Pressure Transients due to Compression of Trapped Air in Rapidly Filling Sewer Storage Tunnels
Increasing numbers of lines of evidence indicate that entrapment of large pockets of air during the rapid filling of stormwater and combined sewer systems may result in detrimental system behaviour. Wright et al. (2007) and Vasconcelos and Wright (2011) discuss the results of laboratory experiments in which an air pocket arriving at a vertical riser forces water standing in the riser to be propelled upwards. Lewis et al. (2011) and Wright et al. (2011) present the results of field measurements in a stormwater tunnel and conclude that the release of entrapped air must be responsible for the formation of observed geysers through a large diameter manhole. Vasconcelos and Wright (2006) discuss a number of ways by which rapidly filling pipelines can trap large air pockets. Vasconcelos and Wright (2007; 2009) demonstrate through laboratory experiments and numerical modeling that compression of the air within a trapped air pocket may alter the dynamics of the water phase flow. A related question associated with these observations of air pocket interactions is whether the presence of trapped air can lead to significant pressure transients. Martin (1976) demonstrated through numerical modeling that the compression of trapped air pockets during the filling of a pipeline closed on one end could result in large transient pressures. Although the assumed flow configuration is not particularly relevant to large sewer systems, it is possible to envision filling scenarios that result in air compression, so the possibility of significant transient pressures should be considered.

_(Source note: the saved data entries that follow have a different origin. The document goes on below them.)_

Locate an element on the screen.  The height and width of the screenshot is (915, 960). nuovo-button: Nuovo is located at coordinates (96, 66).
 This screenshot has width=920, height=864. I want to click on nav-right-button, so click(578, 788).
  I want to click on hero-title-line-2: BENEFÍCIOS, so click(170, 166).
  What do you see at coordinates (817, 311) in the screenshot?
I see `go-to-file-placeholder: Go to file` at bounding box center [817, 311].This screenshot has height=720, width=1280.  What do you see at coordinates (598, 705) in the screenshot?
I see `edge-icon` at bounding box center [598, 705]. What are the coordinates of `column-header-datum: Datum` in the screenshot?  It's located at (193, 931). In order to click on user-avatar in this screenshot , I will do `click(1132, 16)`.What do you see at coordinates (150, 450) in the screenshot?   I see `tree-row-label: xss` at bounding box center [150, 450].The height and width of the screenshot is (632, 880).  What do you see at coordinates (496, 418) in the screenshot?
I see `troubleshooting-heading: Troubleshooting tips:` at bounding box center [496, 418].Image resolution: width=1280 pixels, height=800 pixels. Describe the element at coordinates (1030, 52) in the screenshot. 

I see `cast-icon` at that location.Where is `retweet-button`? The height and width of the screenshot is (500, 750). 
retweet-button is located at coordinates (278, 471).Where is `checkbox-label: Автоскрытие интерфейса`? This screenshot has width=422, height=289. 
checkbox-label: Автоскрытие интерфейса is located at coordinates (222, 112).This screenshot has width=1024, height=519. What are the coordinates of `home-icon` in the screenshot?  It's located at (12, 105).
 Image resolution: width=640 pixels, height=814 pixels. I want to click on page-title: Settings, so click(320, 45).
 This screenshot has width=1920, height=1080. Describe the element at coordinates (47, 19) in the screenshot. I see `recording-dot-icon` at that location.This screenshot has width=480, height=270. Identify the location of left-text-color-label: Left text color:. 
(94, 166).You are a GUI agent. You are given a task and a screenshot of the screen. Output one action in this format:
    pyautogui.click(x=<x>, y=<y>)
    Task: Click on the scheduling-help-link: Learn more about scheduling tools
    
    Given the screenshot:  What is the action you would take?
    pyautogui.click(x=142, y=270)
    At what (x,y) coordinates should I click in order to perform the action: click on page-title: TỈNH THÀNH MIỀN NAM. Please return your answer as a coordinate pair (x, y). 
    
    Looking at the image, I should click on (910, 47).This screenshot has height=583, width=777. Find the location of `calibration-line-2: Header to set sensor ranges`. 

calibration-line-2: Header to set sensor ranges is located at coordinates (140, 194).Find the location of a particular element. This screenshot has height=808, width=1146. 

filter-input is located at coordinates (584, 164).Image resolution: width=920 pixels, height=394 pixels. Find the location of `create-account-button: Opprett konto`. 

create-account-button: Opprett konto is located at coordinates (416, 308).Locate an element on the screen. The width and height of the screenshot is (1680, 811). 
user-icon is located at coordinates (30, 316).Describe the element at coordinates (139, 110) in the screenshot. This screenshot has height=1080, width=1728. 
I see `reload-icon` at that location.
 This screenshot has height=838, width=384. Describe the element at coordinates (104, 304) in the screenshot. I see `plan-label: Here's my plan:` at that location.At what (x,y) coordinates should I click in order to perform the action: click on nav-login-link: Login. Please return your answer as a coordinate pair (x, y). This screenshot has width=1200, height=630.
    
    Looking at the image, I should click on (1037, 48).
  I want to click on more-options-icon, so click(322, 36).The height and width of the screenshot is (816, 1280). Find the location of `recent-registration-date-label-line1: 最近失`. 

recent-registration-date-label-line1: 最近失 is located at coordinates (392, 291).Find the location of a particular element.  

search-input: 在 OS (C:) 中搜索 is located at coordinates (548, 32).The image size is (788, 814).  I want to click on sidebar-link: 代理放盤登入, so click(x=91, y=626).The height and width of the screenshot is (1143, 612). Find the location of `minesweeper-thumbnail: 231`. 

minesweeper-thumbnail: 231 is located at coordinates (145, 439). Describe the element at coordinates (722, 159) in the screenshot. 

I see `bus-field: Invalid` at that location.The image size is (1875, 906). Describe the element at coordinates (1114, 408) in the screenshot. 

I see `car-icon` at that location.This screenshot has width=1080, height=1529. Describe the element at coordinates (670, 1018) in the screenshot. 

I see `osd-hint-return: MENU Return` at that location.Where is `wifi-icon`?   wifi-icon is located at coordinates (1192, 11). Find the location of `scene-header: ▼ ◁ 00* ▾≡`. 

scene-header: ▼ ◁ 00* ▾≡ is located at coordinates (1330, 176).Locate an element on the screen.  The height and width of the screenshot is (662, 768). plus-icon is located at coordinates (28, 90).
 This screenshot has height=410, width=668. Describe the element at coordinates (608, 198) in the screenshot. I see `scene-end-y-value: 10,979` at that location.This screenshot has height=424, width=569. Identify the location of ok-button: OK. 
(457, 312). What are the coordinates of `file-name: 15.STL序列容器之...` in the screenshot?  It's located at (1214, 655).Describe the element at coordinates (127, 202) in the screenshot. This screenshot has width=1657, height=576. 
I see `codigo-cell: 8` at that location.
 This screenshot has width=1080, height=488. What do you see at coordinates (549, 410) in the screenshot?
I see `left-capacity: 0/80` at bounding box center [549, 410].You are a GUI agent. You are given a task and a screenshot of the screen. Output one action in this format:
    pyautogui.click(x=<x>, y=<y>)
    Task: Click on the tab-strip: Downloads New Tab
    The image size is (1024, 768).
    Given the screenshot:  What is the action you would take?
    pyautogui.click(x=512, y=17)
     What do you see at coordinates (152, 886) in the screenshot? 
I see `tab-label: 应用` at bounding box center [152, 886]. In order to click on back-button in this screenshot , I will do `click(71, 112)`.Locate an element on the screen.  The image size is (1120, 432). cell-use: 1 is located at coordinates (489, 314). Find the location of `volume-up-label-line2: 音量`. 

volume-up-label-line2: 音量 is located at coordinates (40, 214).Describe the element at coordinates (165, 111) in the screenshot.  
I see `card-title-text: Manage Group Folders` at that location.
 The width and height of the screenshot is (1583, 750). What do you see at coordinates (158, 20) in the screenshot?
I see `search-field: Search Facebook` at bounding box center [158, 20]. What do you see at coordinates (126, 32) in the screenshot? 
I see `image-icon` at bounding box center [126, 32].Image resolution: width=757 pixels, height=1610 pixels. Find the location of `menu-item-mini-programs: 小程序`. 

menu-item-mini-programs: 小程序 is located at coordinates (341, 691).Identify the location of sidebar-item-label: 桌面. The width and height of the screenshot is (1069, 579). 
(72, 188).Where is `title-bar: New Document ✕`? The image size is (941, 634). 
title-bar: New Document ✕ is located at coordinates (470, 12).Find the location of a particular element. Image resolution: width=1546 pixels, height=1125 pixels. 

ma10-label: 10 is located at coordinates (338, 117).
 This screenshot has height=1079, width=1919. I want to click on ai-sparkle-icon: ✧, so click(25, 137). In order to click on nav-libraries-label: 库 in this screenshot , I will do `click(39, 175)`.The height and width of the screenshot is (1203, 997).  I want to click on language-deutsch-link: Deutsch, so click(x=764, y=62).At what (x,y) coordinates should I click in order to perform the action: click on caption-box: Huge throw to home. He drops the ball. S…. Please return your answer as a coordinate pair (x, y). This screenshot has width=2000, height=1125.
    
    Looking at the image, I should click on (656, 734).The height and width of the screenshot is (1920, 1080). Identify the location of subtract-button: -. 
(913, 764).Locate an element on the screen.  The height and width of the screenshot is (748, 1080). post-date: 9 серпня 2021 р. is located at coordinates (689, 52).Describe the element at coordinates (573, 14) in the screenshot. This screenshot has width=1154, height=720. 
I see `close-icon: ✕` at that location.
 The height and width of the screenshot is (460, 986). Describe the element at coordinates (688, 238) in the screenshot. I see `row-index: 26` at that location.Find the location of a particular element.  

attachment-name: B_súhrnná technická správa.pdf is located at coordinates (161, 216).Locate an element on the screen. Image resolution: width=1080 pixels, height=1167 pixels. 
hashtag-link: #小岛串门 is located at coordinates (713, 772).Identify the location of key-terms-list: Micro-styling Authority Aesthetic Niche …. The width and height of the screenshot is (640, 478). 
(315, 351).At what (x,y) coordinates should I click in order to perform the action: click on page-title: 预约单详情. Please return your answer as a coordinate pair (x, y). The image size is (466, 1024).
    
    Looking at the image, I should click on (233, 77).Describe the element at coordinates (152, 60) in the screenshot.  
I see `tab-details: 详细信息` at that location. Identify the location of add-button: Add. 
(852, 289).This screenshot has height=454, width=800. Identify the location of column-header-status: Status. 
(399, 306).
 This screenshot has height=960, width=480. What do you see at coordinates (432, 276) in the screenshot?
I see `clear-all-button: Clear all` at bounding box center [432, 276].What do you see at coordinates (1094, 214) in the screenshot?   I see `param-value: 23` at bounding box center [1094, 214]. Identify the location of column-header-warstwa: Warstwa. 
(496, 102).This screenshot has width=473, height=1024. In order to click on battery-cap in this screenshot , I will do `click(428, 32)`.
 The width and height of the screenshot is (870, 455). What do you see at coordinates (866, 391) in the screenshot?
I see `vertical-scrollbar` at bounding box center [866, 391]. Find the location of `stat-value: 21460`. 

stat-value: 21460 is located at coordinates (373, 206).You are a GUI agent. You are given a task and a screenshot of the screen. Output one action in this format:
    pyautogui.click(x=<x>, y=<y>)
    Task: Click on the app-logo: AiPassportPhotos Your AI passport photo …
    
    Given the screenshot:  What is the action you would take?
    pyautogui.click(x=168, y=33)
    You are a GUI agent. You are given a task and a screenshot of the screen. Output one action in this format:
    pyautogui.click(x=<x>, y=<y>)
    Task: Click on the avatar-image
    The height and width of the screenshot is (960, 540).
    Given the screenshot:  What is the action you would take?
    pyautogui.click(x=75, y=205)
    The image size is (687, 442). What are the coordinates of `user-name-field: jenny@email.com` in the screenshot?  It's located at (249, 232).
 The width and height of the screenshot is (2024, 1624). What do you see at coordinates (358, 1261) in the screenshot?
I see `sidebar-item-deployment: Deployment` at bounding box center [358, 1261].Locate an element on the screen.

A version of the numerical model developed by Vasconcelos et al. (2006a; 2006b) to simulate the filling of nearly horizontal conduits has been applied to the design analysis of proposed combined sewer overflow storage tunnels (Lautenbach et al., 2008). In a number of simulations, the model predicts that a large volume of air will be trapped during the filling process. There are several mechanisms by which this can occur, all of which appear to be associated with the development and propagation of a hydraulic bore. Figure 1.1 indicates one of these mechanisms in which the air pocket is predicted to form following reflection of a bore off the upstream end of the filling tunnel. Since the model only simulates the water phase, the air pocket is treated as a void in the simulation and it subsequently vanishes as the filling process proceeds. The collapse of this void produces a transient like a water hammer in the simulation, which is not actually expected to occur since there would be air present to cushion the collision of the bore with the water filling from the opposite end of the tunnel. However, the mechanism described by Martin (1976) suggests that large system pressures could develop during the air compression process. Although Vasconcelos and Wright (2009) have modified the basic numerical model formulation to account for the presence of air above the water surface, this modification only applies for a continuous layer of air that extends to a ventilation location, and cannot be easily adapted to simulate trapped air pockets. This chapter presents the results of a preliminary laboratory investigation to measure pressure transients associated with a hydraulic bore impinging on a trapped air pocket. These results suggest that this situation may be a cause for concern in the design of large diameter storage tunnel systems.